I'll preface this by saying that I'm a guy who is open to friends of either gender. From what I've heard from most people, gender has no bearing on friendships. However, there have been issues that only come up when the person I interact with happens to be female:
* Shortly after starting my second job, I introduced myself to a girl who had also recently joined. We mostly talked about mundane subjects, such as where she went to school. A minute later, my boss pulled me aside and told me that I should stick to group conversations (as opposed to talking to someone one-on-one) in order to remain "professional." Though he didn't say it was because she was female, he never brought this up when I had similar conversations with male co-workers.
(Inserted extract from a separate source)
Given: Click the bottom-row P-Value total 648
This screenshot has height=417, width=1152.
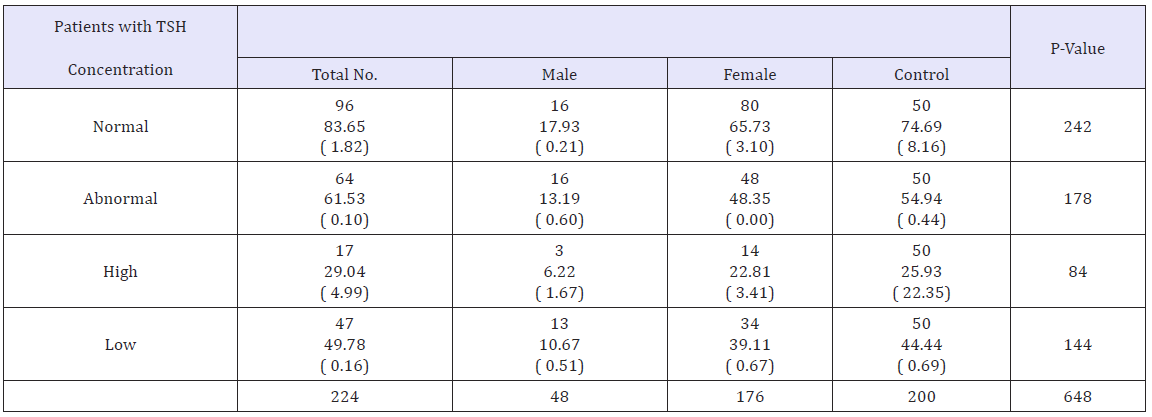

* We invited another family over for dinner a few years ago. Their daughter "C" (who is very close to my age) had planned to come but bailed out at the last minute due to school-related matters. I then posted to her Facebook saying that we missed her and that we should find some other time to catch up. After word got to my mother, she told me to be careful when posting these things because "C" might think I'm interested in her, which wasn't the case.
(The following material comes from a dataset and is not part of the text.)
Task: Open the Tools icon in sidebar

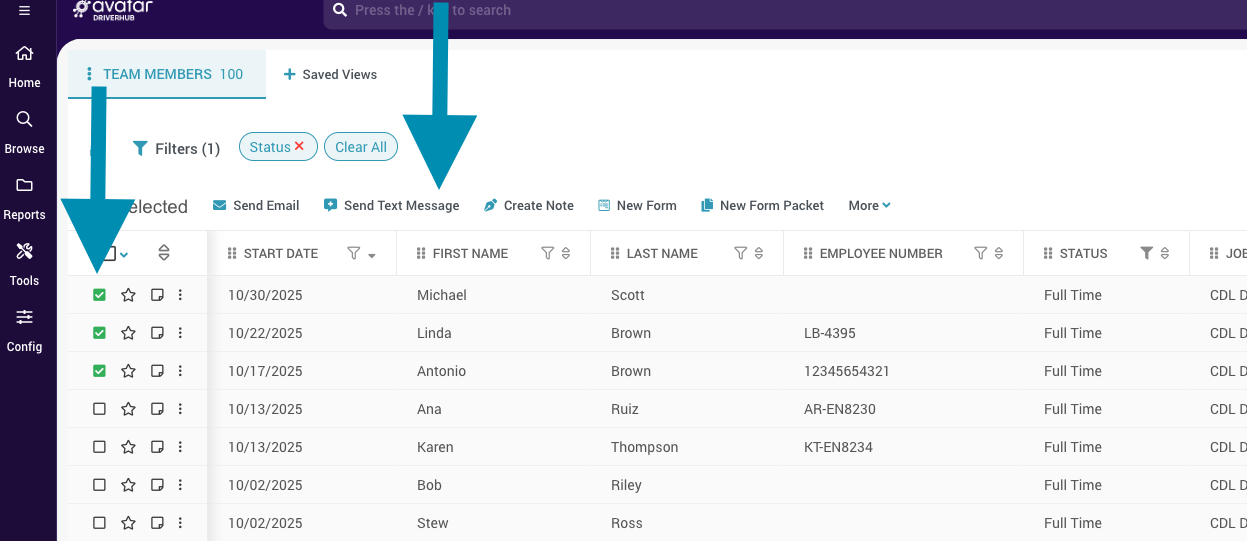Action: click(x=24, y=251)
* There are two other families that we often get together with - let's call them A and B - that still have kids living with them. Family A has a daughter slightly younger than me while family B has a son who is a few years older. When I asked whether family A's daughter was home on our last visit, my mother told me to be careful because she might get the wrong message that I'm romantically into her. She never brought up any concerns about being mistaken for gay when I asked about family B's son.
* There was a guy at my last job that I came to know fairly well. I even invited him over to my house once. Though I've managed to build a strong rapport with a few female co-workers since then, I never felt comfortable asking them to hang out in our personal time, especially considering that they were all in relationships.
I know most people will say gender doesn't matter in a friendship, but I can't help but feel that it does have an effect on how people perceive social interactions. Thoughts?